As part of my birthkeeper education I have also done doula courses and studied with Irene Bourquin of WOMBS, Robyn Sheldon of Mama Bamba and with Michel Odent and Liliana Lammers’ Paramana doula course (the latter led to the inspiration of my birth book The Basic Needs of a Woman in Labour).

I am also a Helping Babies Breathe and Helping Mothers Survive Master trainer. This training was done with the support of Mary Lee Lemley, Operation Smile and John Hopkins University. I spent some years volunteering for Operation Smile as part of their education missions in Africa.

I have also studied Advanced Midwifery with Ina May Gaskin, Pamela Hunt and the Farm midwives at The Farm.

With dear friend and sister Lana Petersen, I started Home Birth South Africa in 2010,  a web database for those seeking information and advice on home birth in South Africa. Together, we also ran the Cape Town Home Birth Gatherings from 2010 – 2020, a quarterly gathering for those seeking information and support on home birth in Cape Town and surrounds.

I am the author of The Basic Needs of a Woman in Labour, a book based on the work of Dr Michel Odent and which explores the hormone oxytocin and the environmental factors that affect it. The book is available in English, Italian, Russian, Brazilian Portuguese, French, German, Swedish, Spanish, Setswana, Arabic, Turkish, Russian, Ukranian… with more translations (Hebrew, Vietnamese, Afrikaans and Zulu) on the way!

I was part of the team that organised The Cape Town Midwifery and Birth Conference, from 2013 – 2017, which was aimed at sharing and collaboration between South African birth professionals and the women they serve for the purpose of promoting and supporting safe pregnancies and births. You can see some of the talks I gave at this conference in the videos below:

I was also one of the directors of The Compassionate Birth Project, a project aimed at addressing the abuse being experienced in South Africa’s labour wards. We taught compassion as a regular tutorial to 4th and 5th year medical students for 10 years, as well as running retreats for MOU (Midwife Obstetric Units) staff.

True Midwifery was born in 2014 after I left my abusive marriage and needed to find my way having only officially qualified as a CPM less than six months before. True Midwifery in many ways became my home as she gave me shelter and an income through pregnancy care and birth attendance, my writing and my teaching.
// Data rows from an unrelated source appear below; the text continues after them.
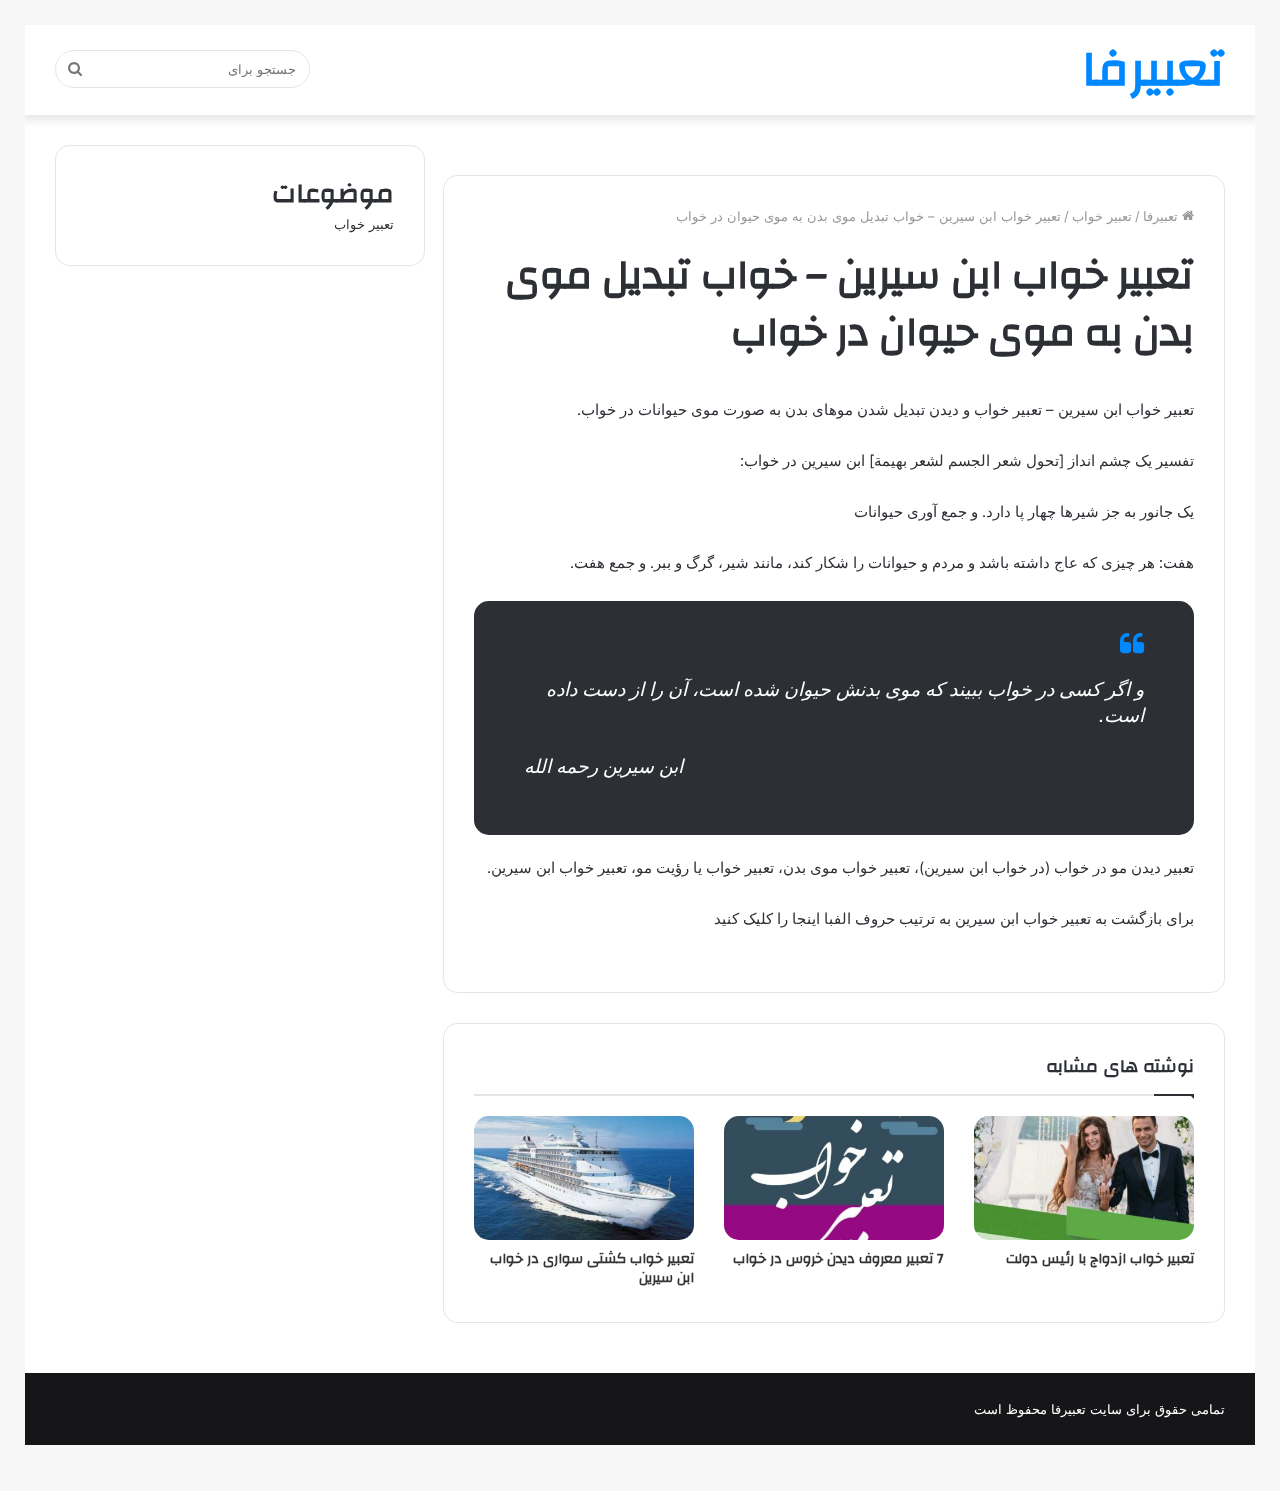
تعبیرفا (1162, 216)
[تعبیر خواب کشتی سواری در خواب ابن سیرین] (584, 1178)
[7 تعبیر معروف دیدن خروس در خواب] (834, 1178)
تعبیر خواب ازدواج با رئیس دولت (1100, 1259)
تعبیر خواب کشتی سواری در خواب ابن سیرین (592, 1268)
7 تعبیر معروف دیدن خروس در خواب (838, 1259)
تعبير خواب (1102, 216)
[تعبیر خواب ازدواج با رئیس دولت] (1084, 1178)
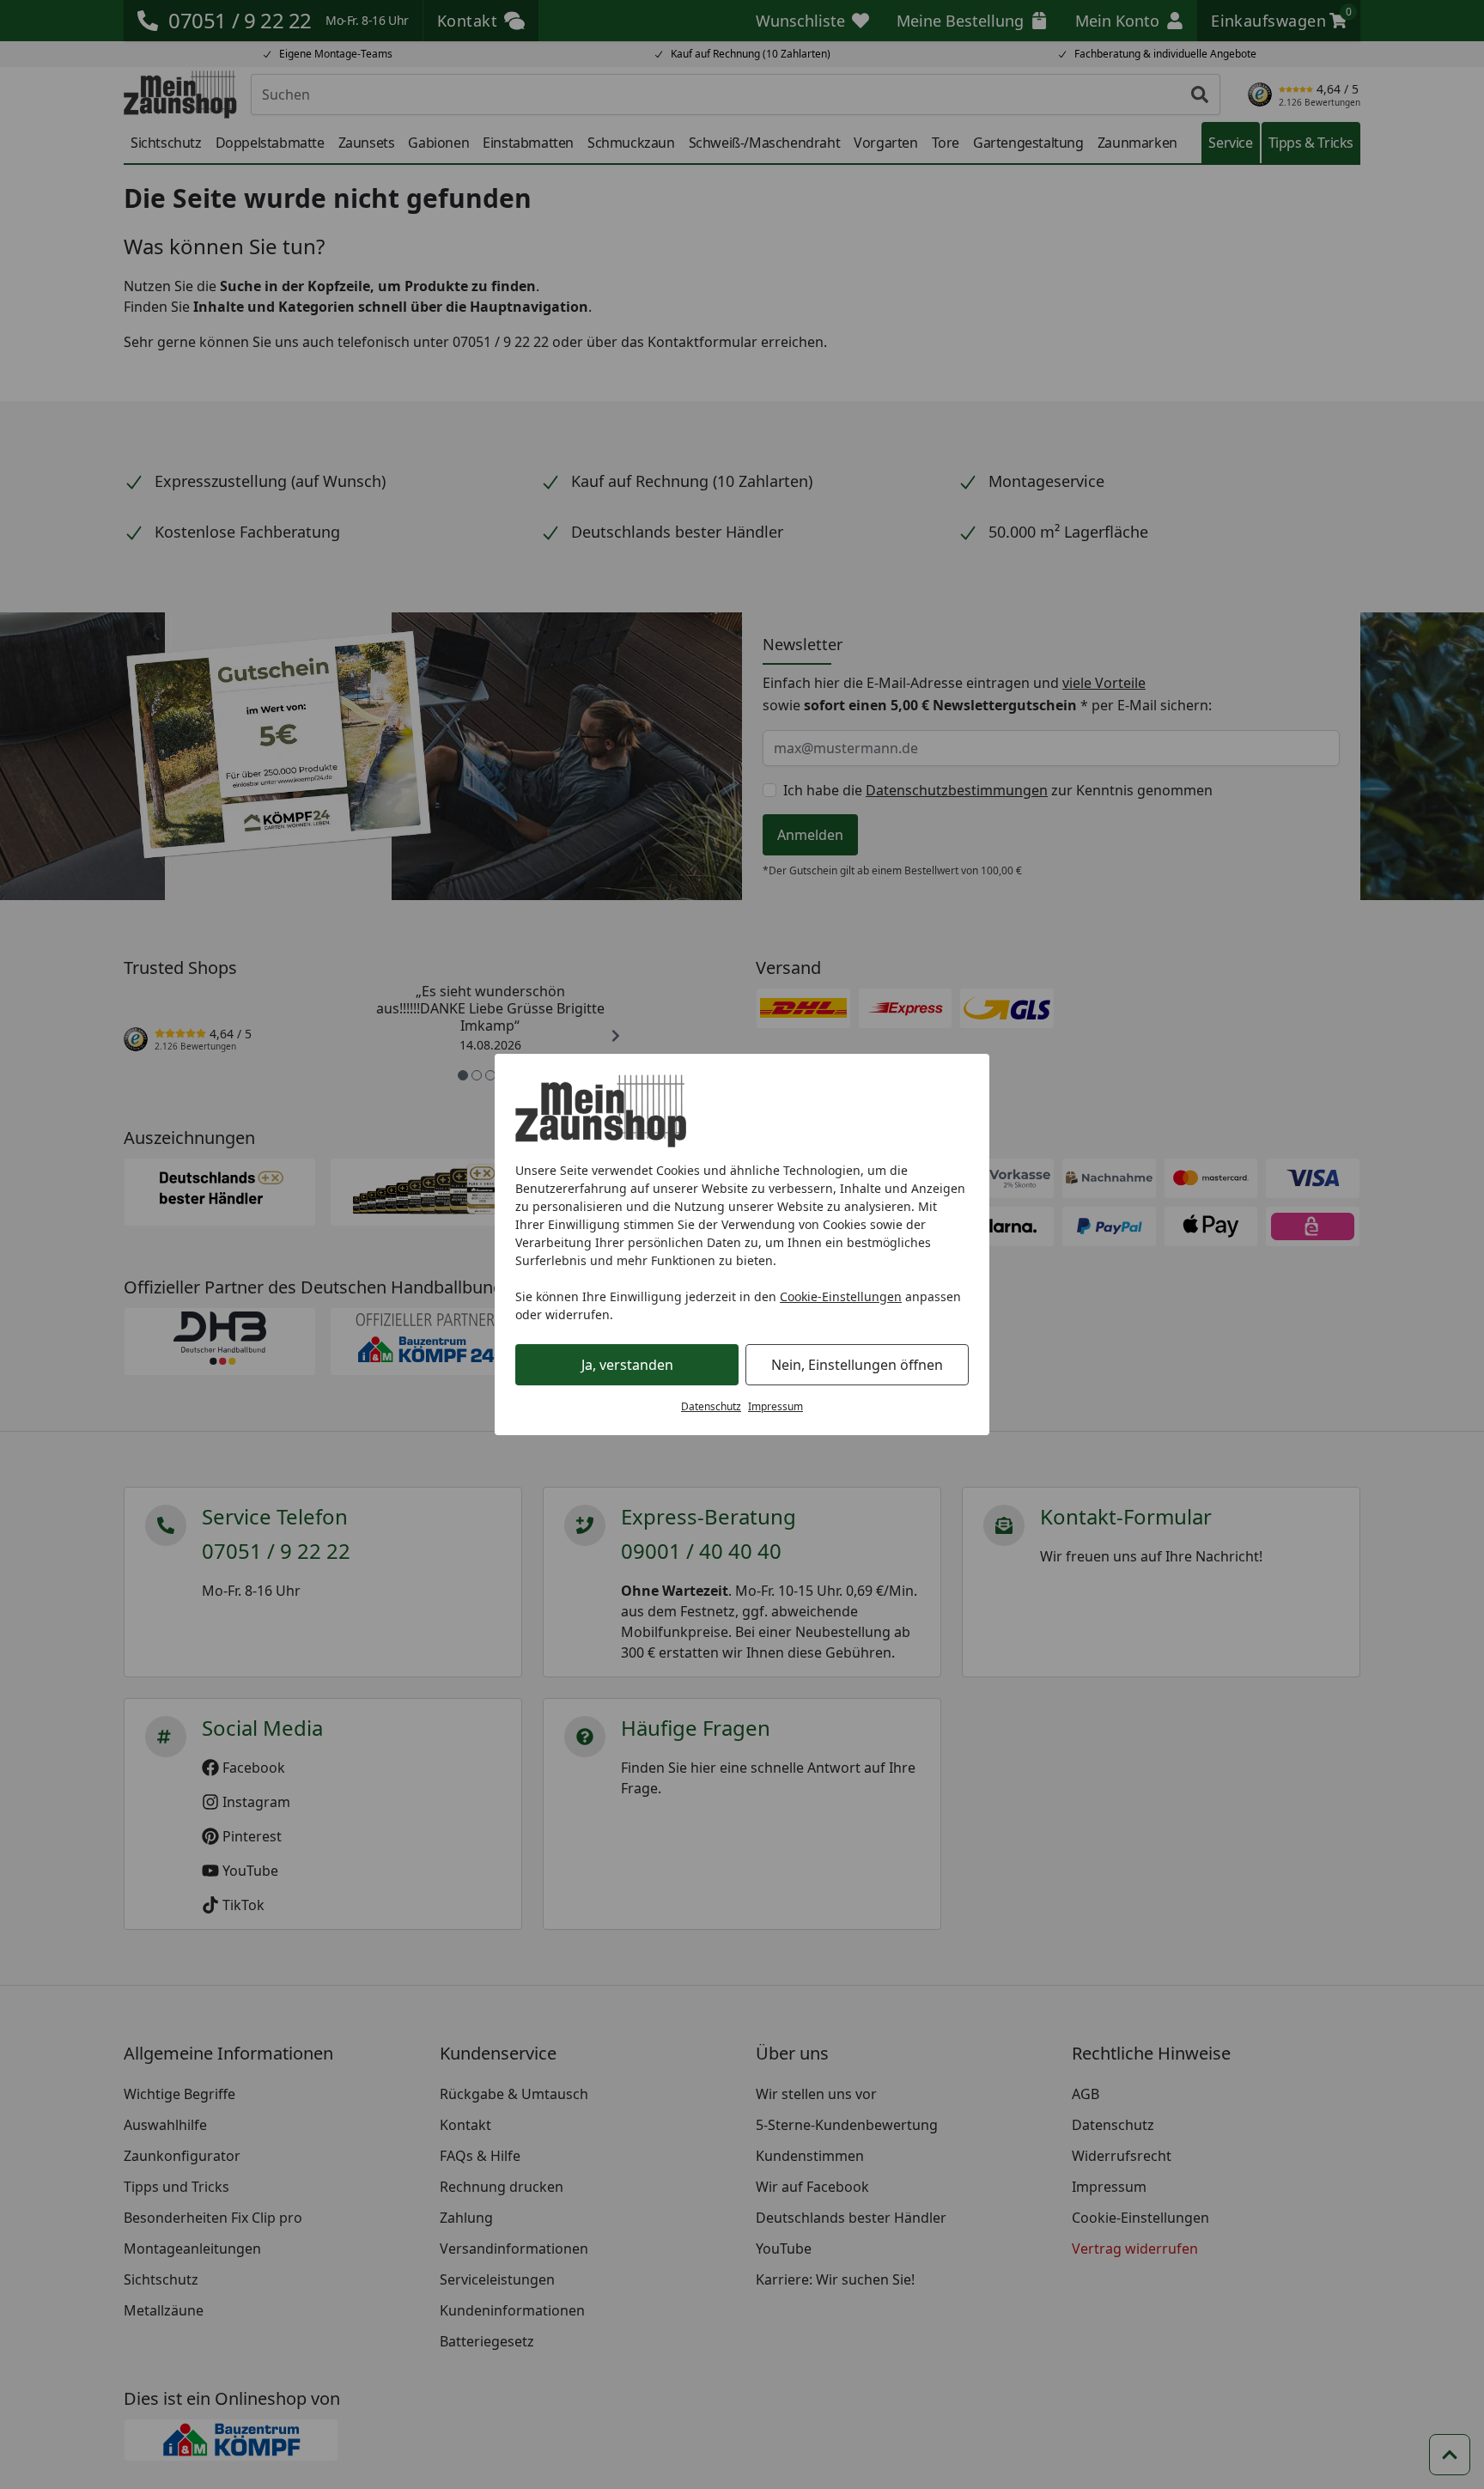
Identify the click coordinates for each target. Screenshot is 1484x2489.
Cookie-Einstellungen (841, 1296)
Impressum (775, 1406)
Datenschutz (711, 1406)
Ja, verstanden (627, 1364)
I am forever grateful to what True Midwifery has been for me over the years.

I have taught, given talks, run retreats and given workshops in South Africa, Italy, Portugal, Swaziland, Canada, Sardinia, Spain, Turkey, Malawi and Kenya.

From 2019 to 2021 I worked alongside my dear friend and sister Caitlyn Collins of Birthing Into Essence, providing collaborative Pregnancy, Birth and Postpartum Care as The Circle of Elephants. We closed our doors providing pregnancy and birth care at the end of July 2021. We are however planning some educational projects and a podcast – so watch this space!

I am currently not attending births nor travelling abroad to teach but am offering online courses, consults and workshops – please see my online offerings for more on this.

I am working on various projects, not all birth related, but all of them beautiful and healing.

I live in Kommetjie, a small seaside village near Cape Town, South Africa.